Following the arrest of 11 men in a Manila business district hotel room on Tuesday on suspicion of using illegal drugs, Philippine Drug Enforcement Agency (PDEA) officers unlawfully disclosed that one of the suspects was HIV positive. That set off a media frenzy, with advocates of gay rights and the rights of people living with HIV lambasting the drug agency for an appalling breach of privacy in violation of the country’s AIDS law.
As World AIDS Day approaches on Friday, the incident is a sad reminder of how much more the Philippines needs to do to ensure the rights of people living with HIV are respected and upheld. HIV rights advocates point out that the HIV disclosure highlights continuing discrimination and stigmatization of people with HIV in the Philippines.
The issue takes on more urgency given the Philippines has the fastest-growing HIV epidemic in the Asia-Pacific region, with new HIV cases per year jumping from 4,300 to 10,000 between 2010 and 2016. Most new infections – up to 83 percent – are among men and transgender women who have sex with men.
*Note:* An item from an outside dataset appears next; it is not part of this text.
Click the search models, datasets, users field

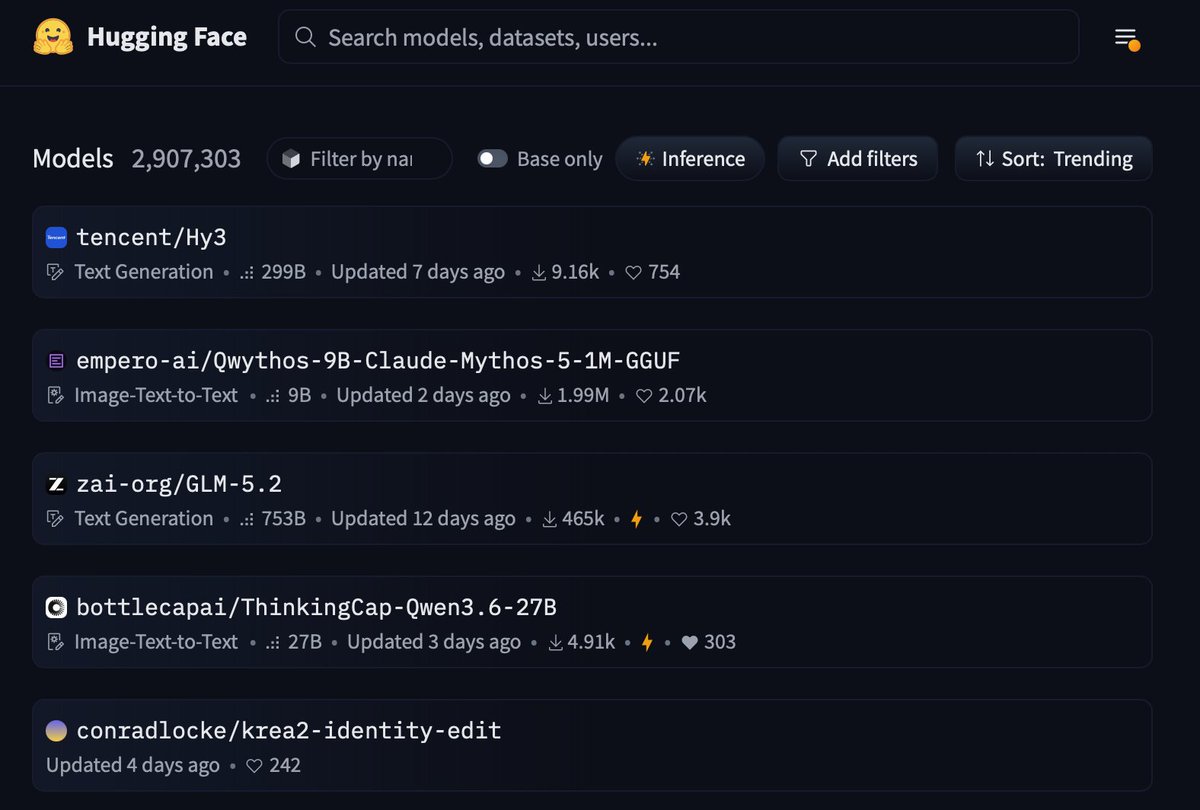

In August, the government declared the epidemic a “national emergency.”
In this context, discrimination and stigma against people living with HIV serve as a double-whammy. This is especially tragic because, as it is, the Philippine government has failed to implement proven prevention measures in responding to the HIV crisis. It still does not have a national condom promotion strategy. Safer sex education in schools is practically nonexistent. President Rodrigo Duterte’s abusive “war on drugs” has pushed injecting drug users underground, a group at especially high risk of contracting HIV.
Apart from violating privacy laws, the PDEA agents’ actions may stigmatize people living with HIV and men who have sex with men, threatening to put them on Duterte’s list of those, “you cannot rehabilitate,” used to justify his drug war. This sets back the fight against HIV in the Philippines.